§ Fragmento de lectura:
════════

En esa transición a la profesionalización de la enseñanza de la práctica deportiva que implica que instructores-entrenadoras-maestrxs den clases a cambio de dinero hay algo que cambia sustancialmente. No me refiero solo a la parte técnica (se produce una mayor pérdida del estilo personal de cada aprendiz porque en las clases regladas se tiende a la estandarización), sino a la parte de relación social entre el/la que enseña y los/las que aprenden. Fuera del circuito profesional de intercambio monetario, ya sea mediante una transmisión cultural más tradicional de maestrx a alumnx o una transmisión más informal entre grupos de iguales, la “moneda de cambio” tiene que ver con el respeto, la implicación, el valor que se le da a lo que se te está enseñando. No obstante, cuando el intercambio se centra en el pago de una cantidad por un servicio -en este caso la enseñanza de una habilidad- parece que todo lo demás está de más. Vamos, que si pagas puedes simplemente ir cuando quieras o te apetezca o te venga bien; que si quieres, no te implicas en las clases o puedes exigir al que te enseña que haga más entretenidas y motivantes las clases y que si en algún momento, cuando te de la gana, te quieres ir, no tienes ninguna responsabilidad con el/la que te ha estado enseñando hasta la fecha.

════════

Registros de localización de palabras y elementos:
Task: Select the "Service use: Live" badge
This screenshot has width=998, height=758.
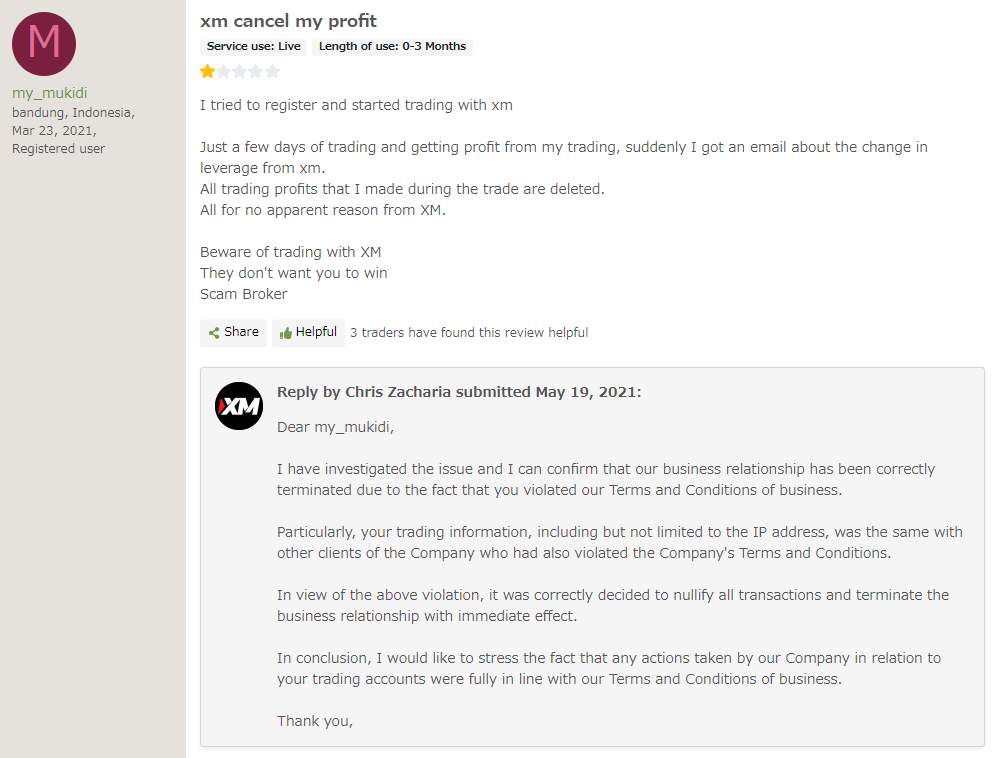Action: 253,46
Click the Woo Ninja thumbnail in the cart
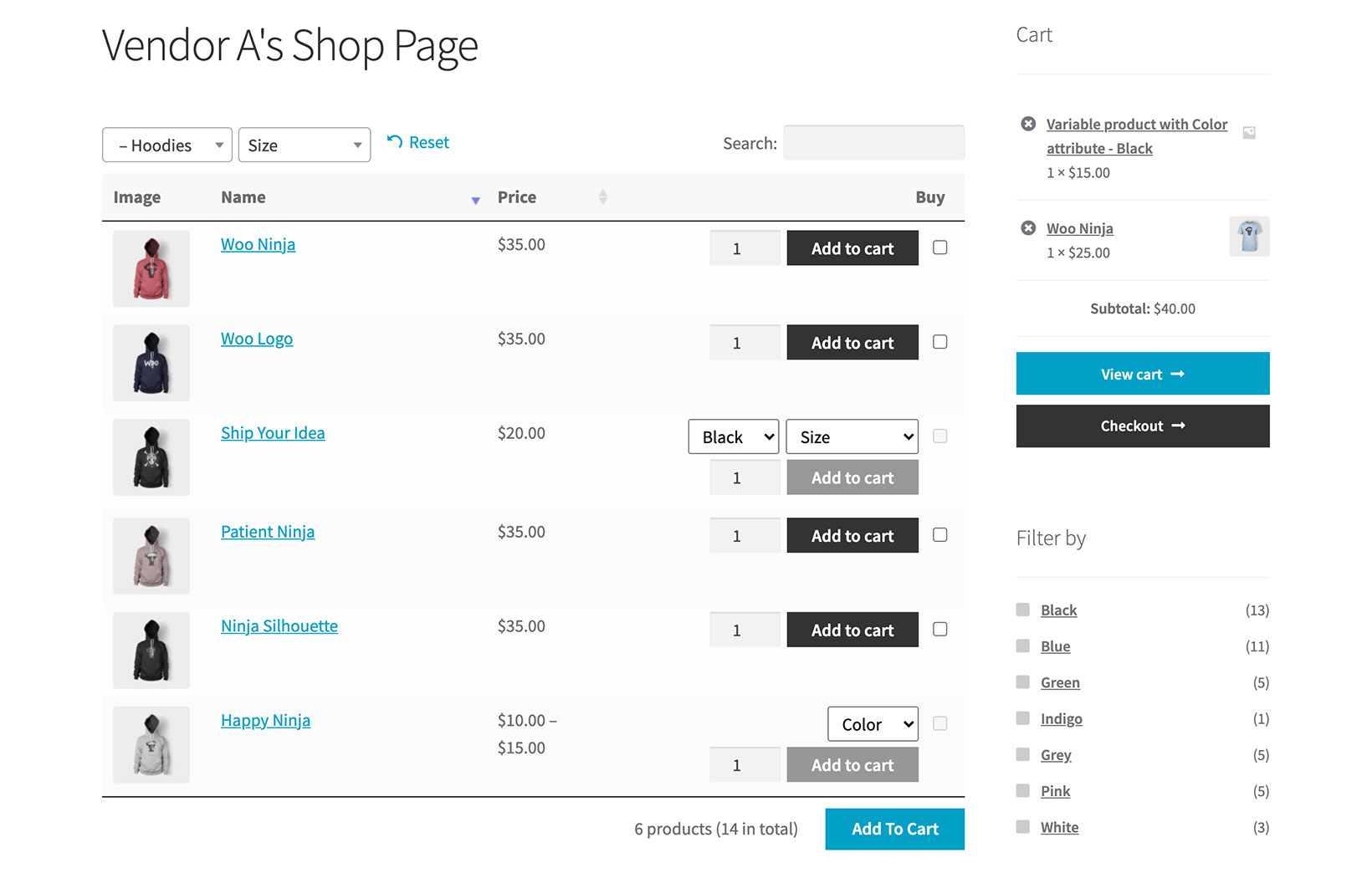 pyautogui.click(x=1248, y=237)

════════

§ Tu tarea:
Continúa el fragmento sobre la profesionalización de la enseñanza deportiva a partir de su última oración.

§ Resultado esperado:
Es verdad que la profesionalización de la enseñanza favorece que una persona (el/la que enseña) pueda dedicar todo su tiempo a su profesión y esté en ese sentido mejor preparado/a para su cometido. El problema principal viene de lo que ocurre en la transición al pasar de alumnxs a clientes. Cada vez que doy clases a alguien que veo que no valora lo que para mí es algo muy importante se me rompe el corazón y el alma. Ni un solo céntimo de lo que me pague será capaz de reparar o curar la herida que me produce su actitud. Creo que el verdadero dilema al que se tiene que enfrentar alguien que quiera empezar a dar clases sobre algo que le guste es el siguiente: ¿Cuánto desprecio hacia lo que enseñas estás dispuesto a aceptar a cambio de dinero? Quizá la respuesta vaya cambiando y evolucionando a medida que vayas convirtiéndote en profesional de lo tuyo, pero la pregunta no va a desaparecer por mucho que te empeñes o la entierres bajo una actitud cínica ante la vida. Valorar lo que haces no es siempre buscar el precio justo de lo que enseñas sino determinar hasta cuanto aguantas y cuando dices basta, por mucho que eso implique en muchos casos perder dinero.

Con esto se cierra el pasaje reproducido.